## Data extract
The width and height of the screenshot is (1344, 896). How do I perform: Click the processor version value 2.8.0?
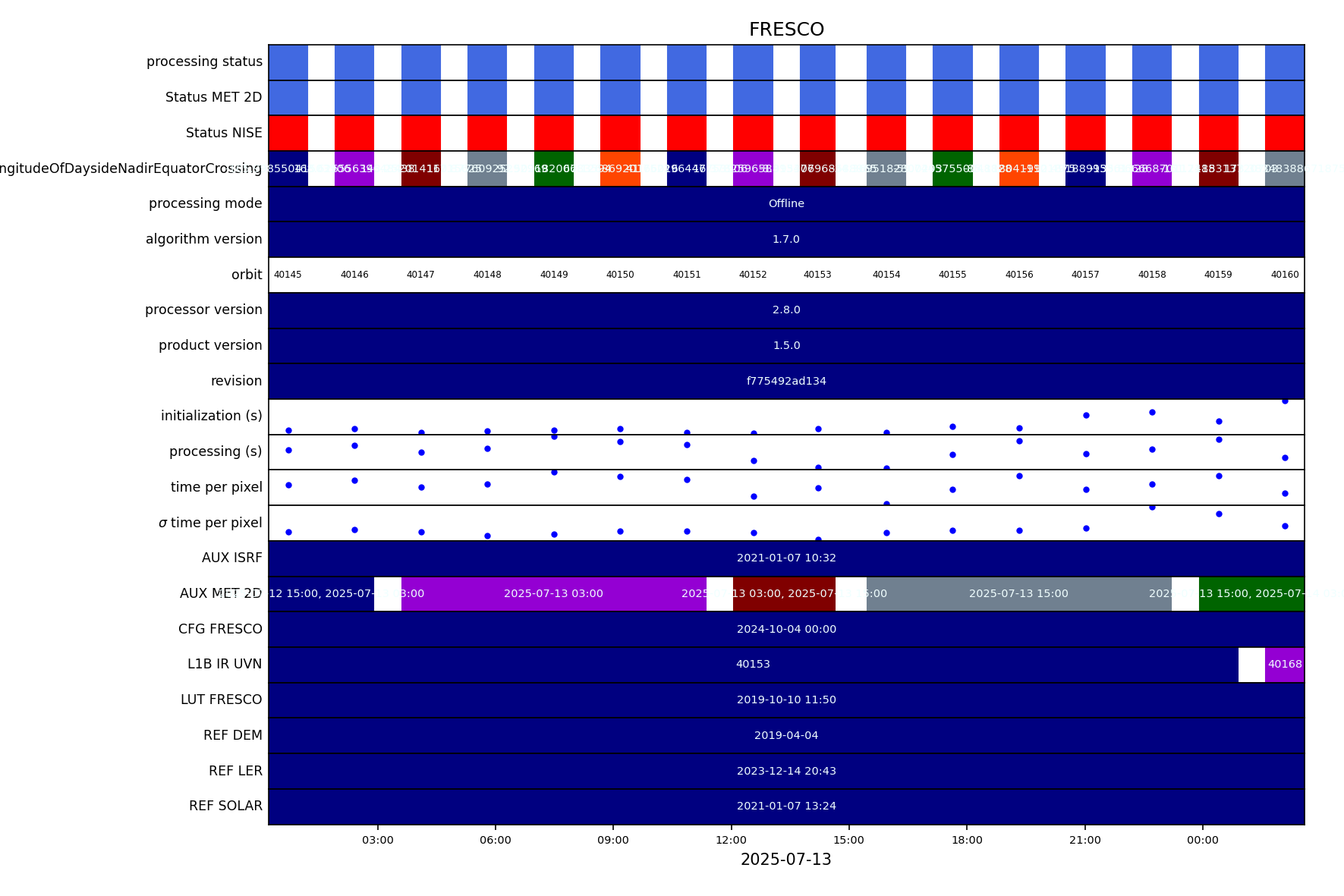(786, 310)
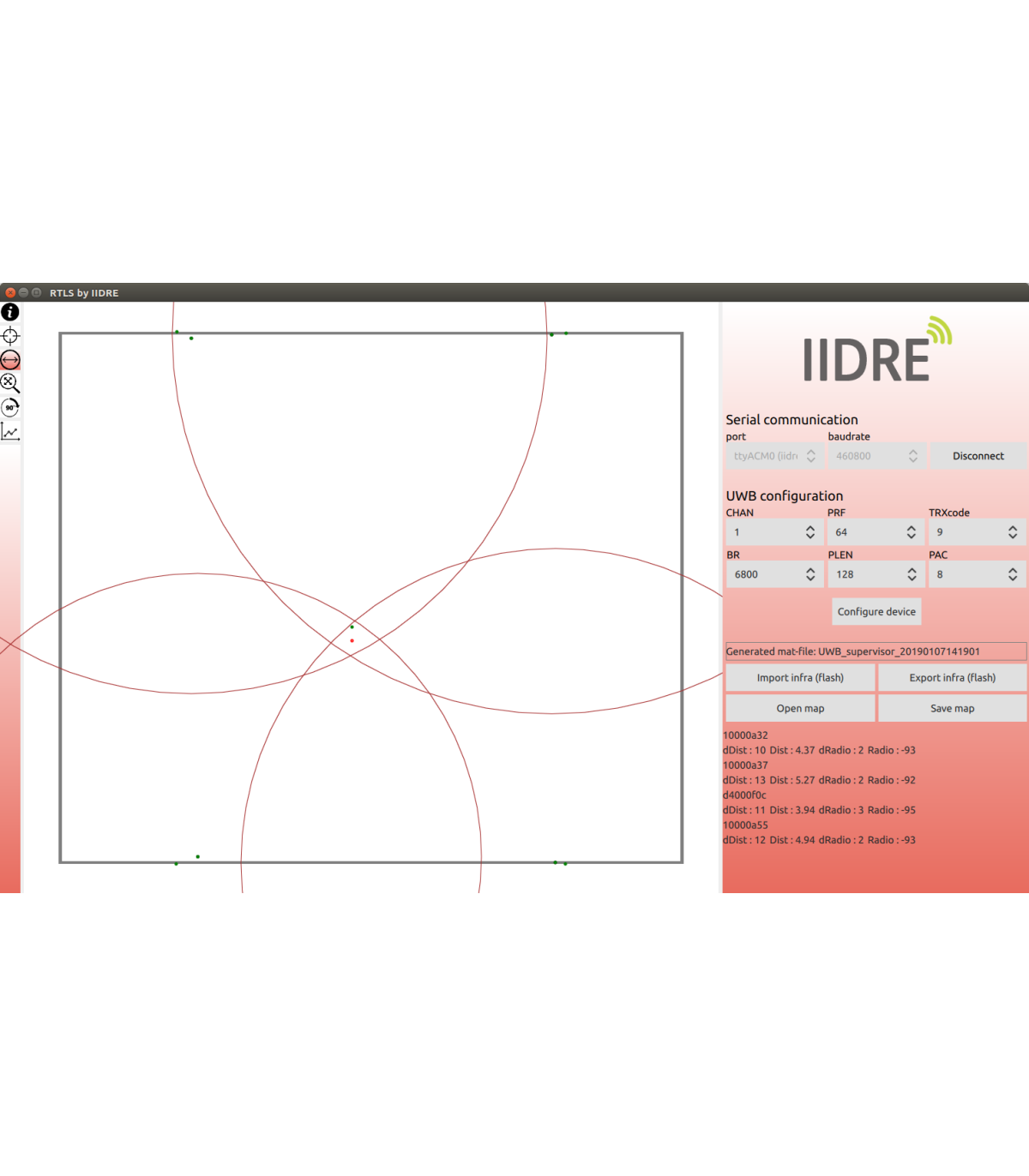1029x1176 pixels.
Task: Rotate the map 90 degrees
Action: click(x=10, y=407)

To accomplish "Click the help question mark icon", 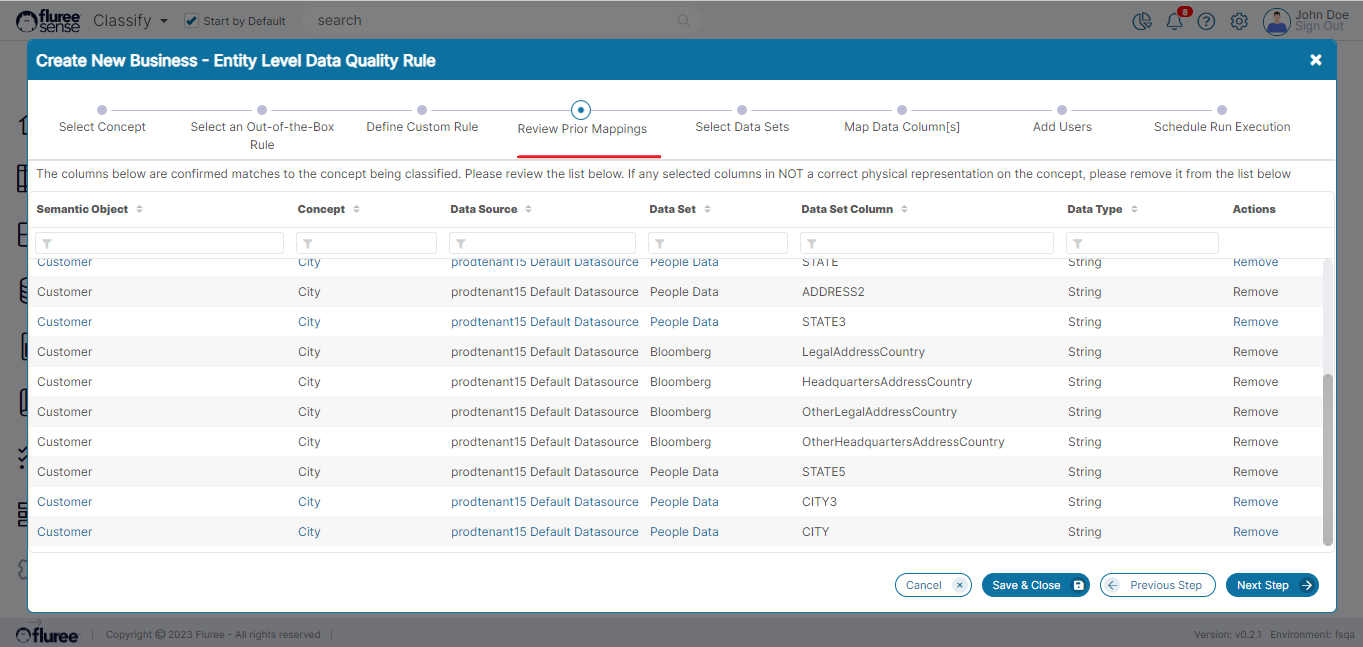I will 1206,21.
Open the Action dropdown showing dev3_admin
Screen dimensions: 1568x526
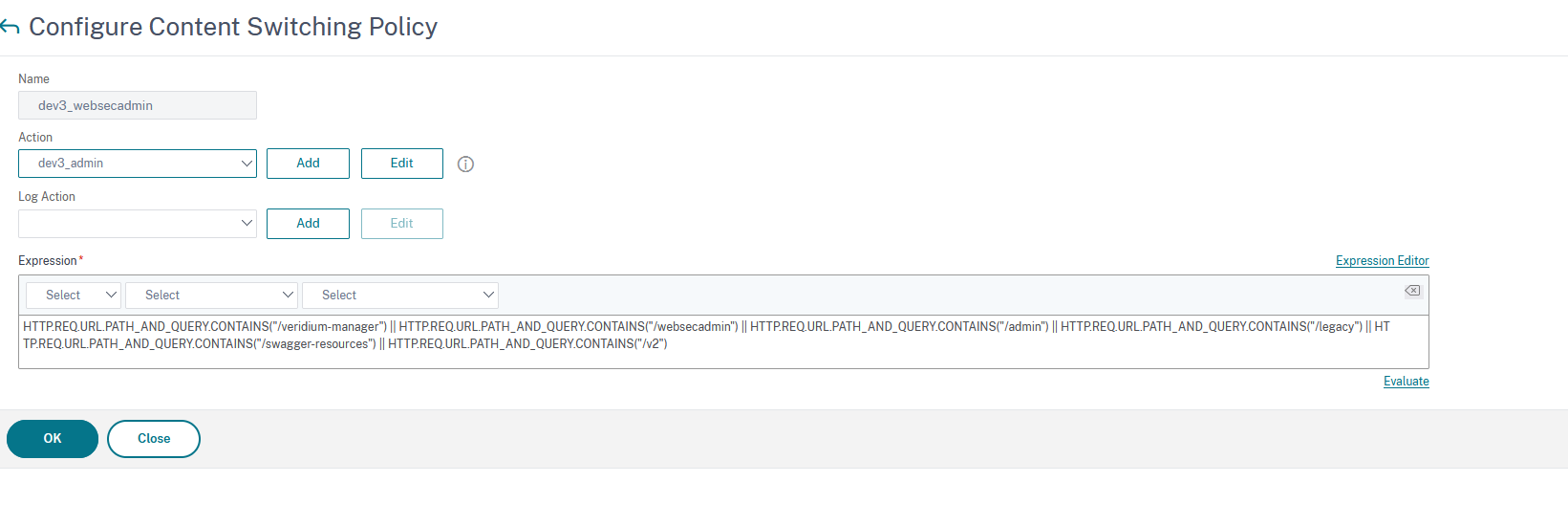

## About this task
Lines before the one containing "Open the Action dropdown showing dev3_admin" are not wanted; write out that line and every later line through the end of the data above, exactly, without pictures.

## Task response
Open the Action dropdown showing dev3_admin
Screen dimensions: 1568x526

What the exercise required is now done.